## Directions for this task
Copy all of the data below, swapping "selector" for "dropdown" and changing nothing else, and leave the pictures out of your answer.

----

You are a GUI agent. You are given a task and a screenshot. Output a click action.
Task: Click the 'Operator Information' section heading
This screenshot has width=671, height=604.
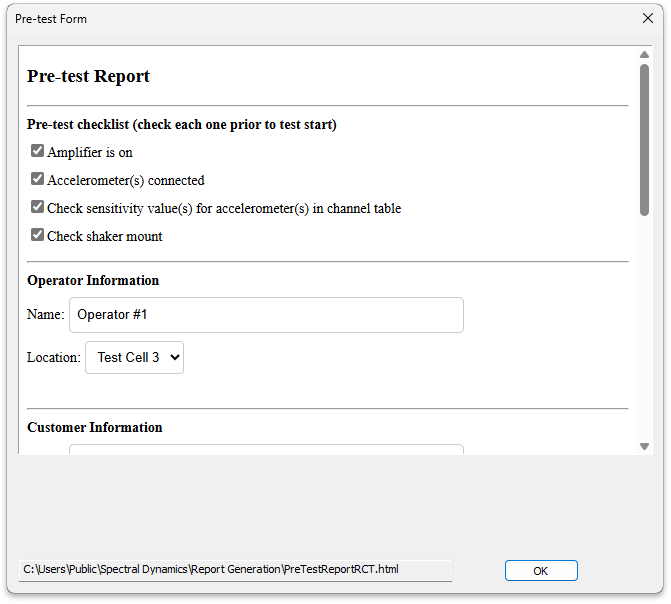93,280
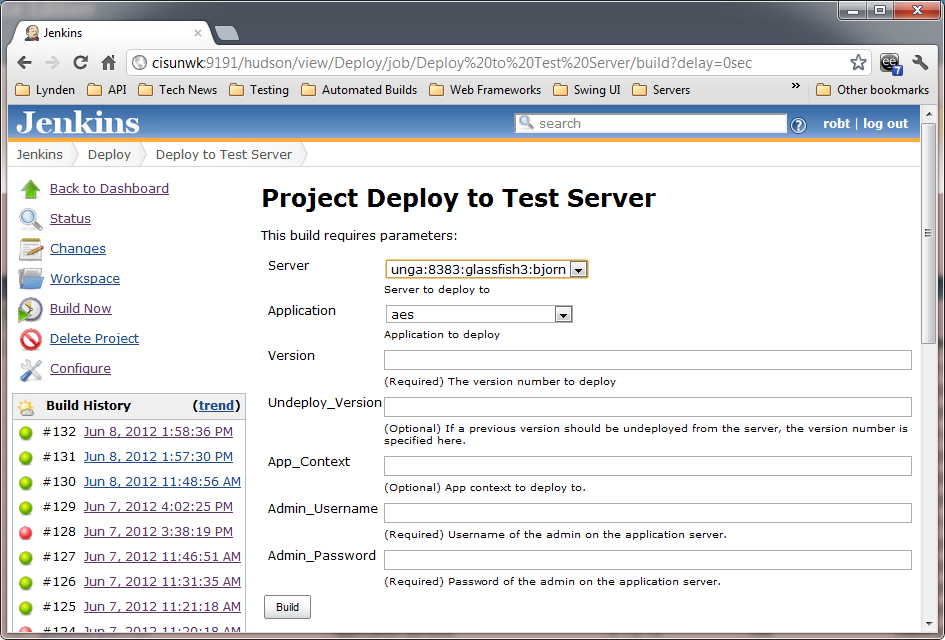Click the Build Now clock icon
This screenshot has width=945, height=640.
tap(31, 309)
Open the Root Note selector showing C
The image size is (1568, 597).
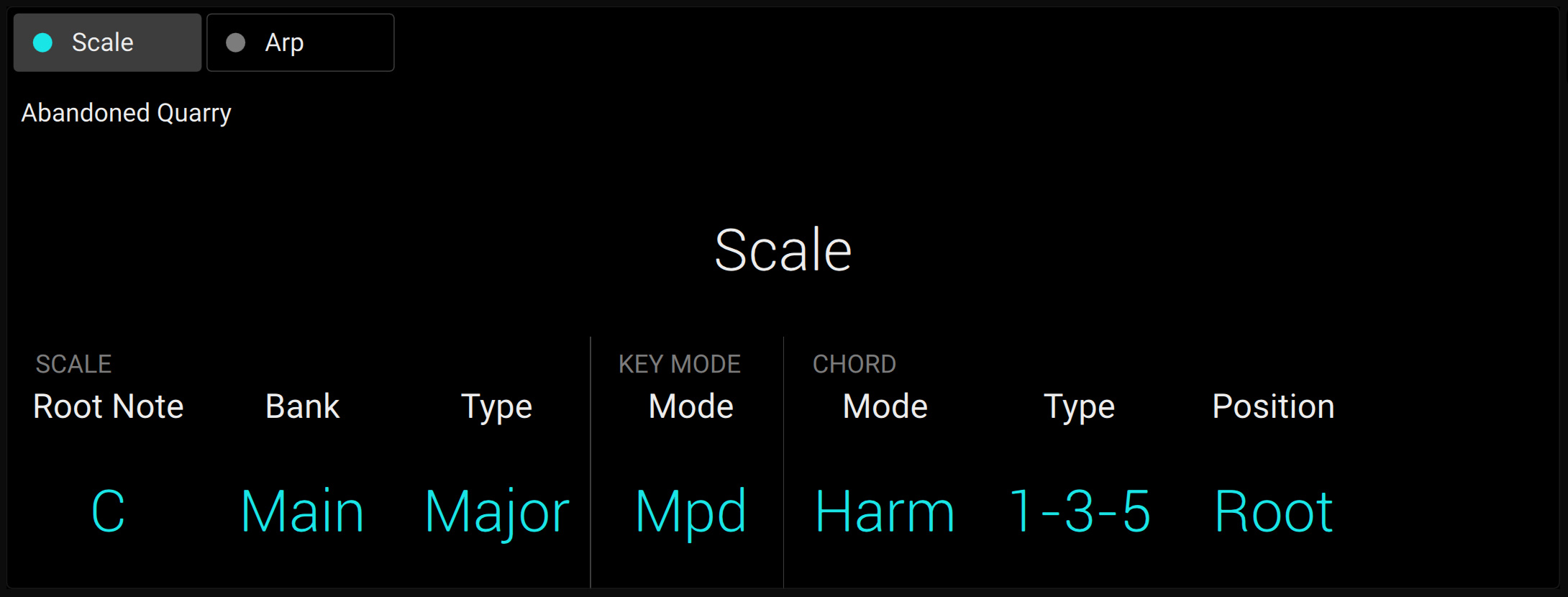[107, 511]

----

## Solution to the problem
You are a GUI agent. You are given a task and a screenshot. Output a click action.
Task: Click the 'Operator Information' section heading
This screenshot has width=671, height=604.
93,280
Click the Build Now clock icon
This screenshot has width=945, height=640.
tap(31, 309)
Open the Root Note dropdown showing C
The image size is (1568, 597).
[107, 511]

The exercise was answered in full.